A Third-Party Entity Intervenes in Binance Lawsuit
A third-party entity called Eeon has intervened in the lawsuit filed by the United States Securities and Exchange Commission (SEC) against crypto exchange Binance.
As stated in the filing with the United States District Court for the District of Columbia, Eeon claims that the SEC and attorneys for Binance have failed to sufficiently represent the interests of the exchange’s customers, leading Eeon to seek representation for them.
Eeon Asserts Its Role in the Case
In the filing, Eeon asserted:
“We are the appropriate parties involved in this case, as the Court identified us as ‘Customers’ in its Order dated June 17, 2023. We are not ordinary customers; rather, we are stakeholders, investors, and owners of cryptocurrency held by Binance and its subsidiaries.

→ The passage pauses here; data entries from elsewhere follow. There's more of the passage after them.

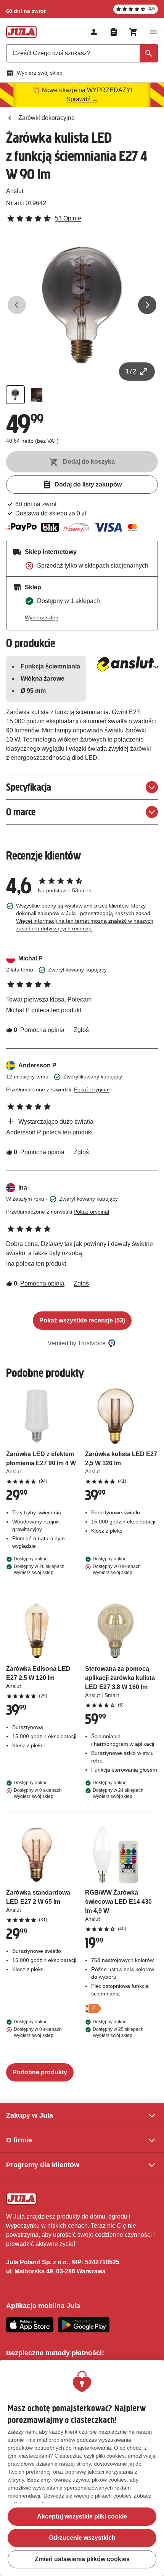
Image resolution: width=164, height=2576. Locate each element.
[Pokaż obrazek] (15, 395)
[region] (82, 2468)
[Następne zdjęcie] (147, 305)
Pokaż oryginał (91, 1089)
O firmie (19, 2140)
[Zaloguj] (94, 32)
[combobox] (82, 53)
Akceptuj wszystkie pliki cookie (82, 2516)
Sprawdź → (82, 99)
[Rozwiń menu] (153, 32)
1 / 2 (130, 371)
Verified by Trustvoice (77, 1343)
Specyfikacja (28, 787)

We firmly believe that our interests were not adequately considered.“
Cryptocurrencies as Commodities
Eeon claims that cryptocurrencies should be deemed commodities, not securities, as they are predominantly utilized for personal and household use rather than commercial purposes. Additionally, Eeon highlights the absence of specific regulations for cryptocurrencies, which consequently limits the SEC’s jurisdiction over the assets.
Accusations against Binance and the SEC
Eeon claims Binance controls customers’ crypto assets by blocking access and withdrawals without proper notice. It argues that the SEC’s actions worsened the situation for investors instead of safeguarding their interests, accusing it of wrongly accusing customers of money laundering. Eeon requests a court order to grant customers access to their frozen assets on Binance platforms.